Mit «Original-Foto-Bild» meint Höch, dass sie hier zum ersten Mal manuell abgezogene Schwarz-Weiss-Fotografien benutzt. Ihr Kooperationspartner, das Fotografenpaar Orgel-Köhne, liefert ihr auf Wunsch Abzüge, Reproduktionen, Vergrösserungen oder Ausschnitte ausgewählter Bilder. So lässt Höch Aufnahmen aus ihrem Privatarchiv abfotografieren, die ihre Freunde, Familie und sie selbst in unterschiedlichen Lebenssituationen zeigen – von der Kleinkindaufnahme über einen Schnappschuss mit Raoul Hausmann am See bis hin zu Porträts der letzten Lebensphase, in der sie das Lebensbild entwickelt. Diese Porträts entstanden anlässlich der umfangreichen Höch-Ausstellung in der Berliner Akademie der Künste 1971, die ihre Collagen aus den Jahren 1916–1971 zeigte – es sind im Lebensbild die grossformatigen Köpfe der weisshaarigen Dame, die sofort ins Auge springen. Zeitgleich fotografierten die Orgel-Köhnes die Collagen Hannah Höchs als Dokumentation, wie auch die Aufnahmen von Haus und Garten der Künstlerin am Rande Berlins in Heiligensee zunächst den gleichen Zweck verfolgten. Genau zwischen diesen beiden Polen der unterschiedlichen Bildquellen, dem Privaten des eigenen Fotoalbums und dem Öffentlichen der repräsentativen Selbstdarstellung, spannt Höch im Lebensbild den Bogen zu einer visuellen Autobiografie.

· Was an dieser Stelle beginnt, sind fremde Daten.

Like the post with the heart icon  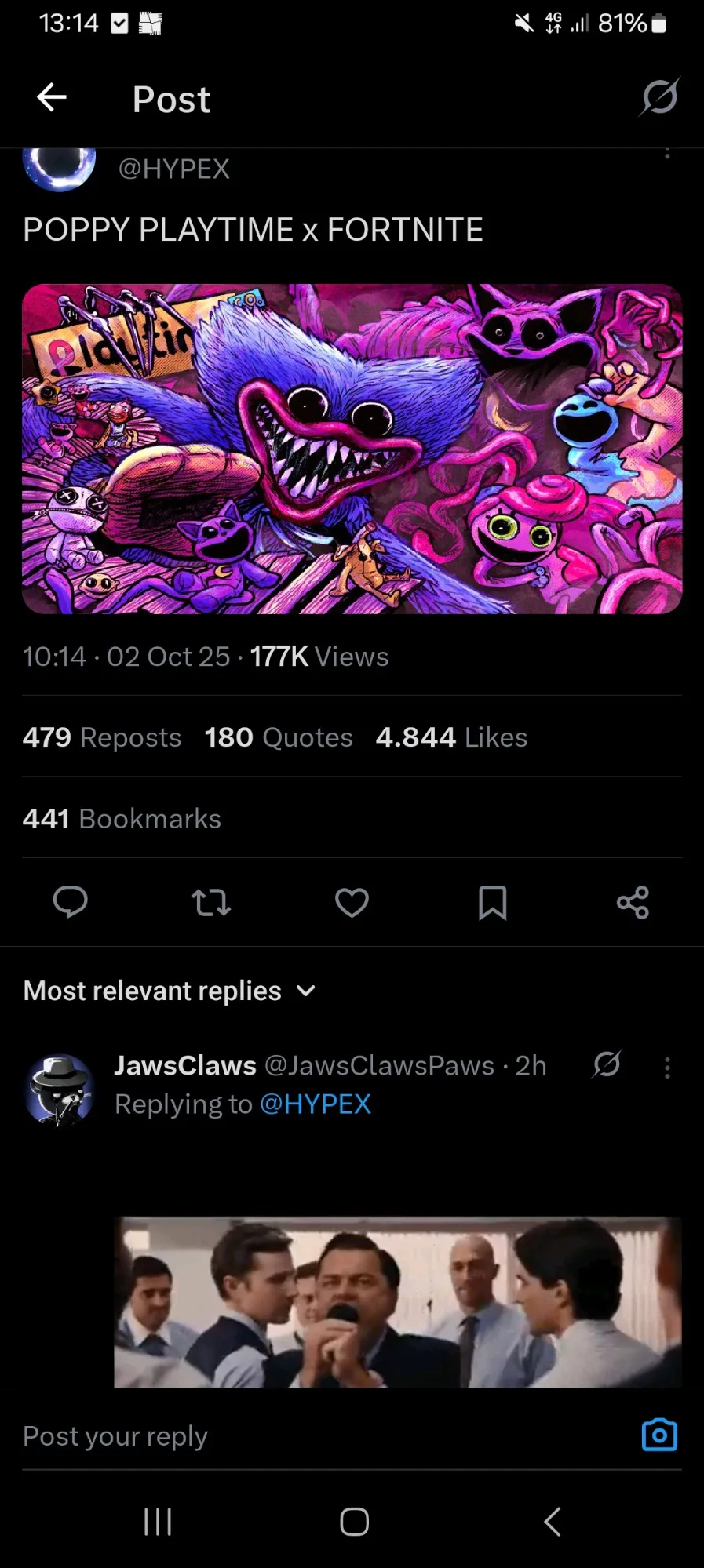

Mit dem Begriff der «Autobiografie» sollte man jedoch nicht in die «Authentizitätsfalle» tappen und meinen, hier würde man alles Intime und Wahre über die Künstlerin erfahren. Zwar verkündet einer der bekanntesten literarischen Autobiografen Jean-Jacques Rousseau in seinen Bekenntnissen, er würde sich «in seiner ganzen Naturwahrheit» vorführen und den Lesern und Leserinnen «sein Innerstes entschleiern», und gerade in der Entstehungszeit der Collage, Anfang der 70er-Jahre, spriesst allerorten die Geständnisliteratur mit dem Anspruch auf Authentizität. Doch es ist ein rhetorischer Kunstgriff und Teil einer poetischen Strategie, bei der die Erinnerung immer ein Produkt des Sammelns, Auswählens und Verdichtens ist: ähnlich einer Collage. Die autobiografische Geste, «das Ganze» zeigen zu wollen, wird bei Höchs Lebensbild daher zu einer verdichteten Darstellung und Verknüpfung ihres Lebens und Werks. Den retrospektiven Blick auf ausgewählte biografische Stationen überkreuzt sie mit einer Retrospektive ihres Collagen- und Montagenwerks. Fast im gesamten oberen linken Viertel im Lebensbild stellt Höch ihre Collagen und Montagen aus den 10er- bis 60er-Jahren als reproduzierte Zitate aus. Der Hintergrund, rhythmisch komponierte Farbstreifen aus ihrer Magazinsammlung, wird hier am stärksten sichtbar. Damit wird auch ein Aspekt der Auswahl klar, wie es die Künstlerin in einem unveröffentlichten Tonbandprotokoll der Orgel-Köhnes formuliert: «Hier wird nur Person Höch mit Collage (dargestellt).» Ihr malerisches Werk kommt nur mit dem Gemälde Die Braut (Pandora) vor, das jedoch in Collagetechnik gemalt wurde. Der Kopf der kindlichen Braut wendet sich einem Dreiklang verschiedener Weiblichkeitsformen zu: Die Montage Dompteuse mit ihrem männlichen Oberkörper kommentiert spielerisch das Bild des dümmlich dreinblickenden Deutschen Mädchens, das von dem Gesicht eines Stiefmütterchens flankiert wird.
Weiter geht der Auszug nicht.